Covenantalism by J.I.Packer

"The distance between God and the creature is so great," says the Westminster Confession (VII.I), "that although reasonable creatures do owe obedience unto him as their Creator, yet they could never have any fruition of him as their blessedness and reward, but by some voluntary condescension on God's part, which he hath been pleased to express by way of covenant." Exactly! So biblical doctrine, first to last, has to do with covenantal relationships between God and man; biblical ethics has to do with expressing God's covenantal relationship to us in covenantal relationships between ourselves and others; and Christian religion has the nature of covenant life, in which God is the direct object of our faith, hope, love, worship, and service, all animated by gratitude for grace.

Our theme is the life-embracing bedrock reality of the covenant relationship between the Creator and Christians, and it is high time we defined exactly what we are talking about. A covenant relationship is a voluntary mutual commitment that binds each party to the other. Whether it is negotiated, like a modern business deal or a marriage contract, or unilaterally imposed, as all God's covenants are, is irrelevant to the commitment itself; the reality of the relationship depends simply on the fact that mutual obligations have been accepted and pledged on both sides. Luther is held to have said that Christianity is a matter of personal pronouns, in the sense that everything depends on knowing that Jesus died for me, to be my Savior, and that his Father is my God and Father, personally committed to love, nurture, uphold, and glorify me. This already is covenant thinking, for this is the essential substance of the covenant relationship: God's covenant is precisely a matter of these personal pronouns, used in this way, as a basis for a life with God of friendship, peace and communicated love. –

From what has been said so far, three things become apparent. First, the gospel of God is not properly understood till it is viewed within a covenantal frame.

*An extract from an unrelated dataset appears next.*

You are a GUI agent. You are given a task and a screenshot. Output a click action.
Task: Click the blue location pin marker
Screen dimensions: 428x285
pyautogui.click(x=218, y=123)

Jesus Christ, whose saving ministry is the sum and substance of the gospel, is announced in Hebrews the mediator and guarantor of the covenant relationship (Heb. 7:22, 8:6). The gospel promises, offering Christ and his benefits to sinner, are therefore invitations to enter and enjoy a covenant relationship with God. Faith in Jesus Christ is accordingly the embracing of the covenant, and the Christian life of glorifying God by one's words and works for the greatness of his goodness and grace has at its heart covenant communion between the Savior and the sinner. The church, the fellowship of believers that the gospel creates, is the community of the covenant, and the preaching of the Word, the practice of pastoral care and discipline, the manifold exercises of worship together, and the administration of baptism and the Lord's supper (corresponding to circumcision and Passover in former days) are all signs, tokens, expressions, and instruments of the covenant, through which covenantal enrichments from God constantly flow to those who believe. The hope of glory, as promised in the gospel, is the goal of the covenant relationship (Rev. 21:2 f.), and Christian assurance is the knowledge of the content and stability of that relationship as it applies to oneself (Rom. 5:1-11,8:1-39). The whole Bible is, as it were, presented by Jesus Christ to the whole church and to each Christian as the book of the covenant, and the whole record of the wars of the Word with the church as well as the world in the post-biblical Christian centuries, the record that is ordinarily called church history, is precisely the story of the covenant going on in space and time. As artists and decorators know, the frame is important for setting off the picture, and you do in fact see the picture better when it is appropriately framed. So with the riches of the gospel; the covenant is their proper frame, and you only see them in their full glory when this frame surrounds them, as in Scripture it actually does, and as in theology it always should.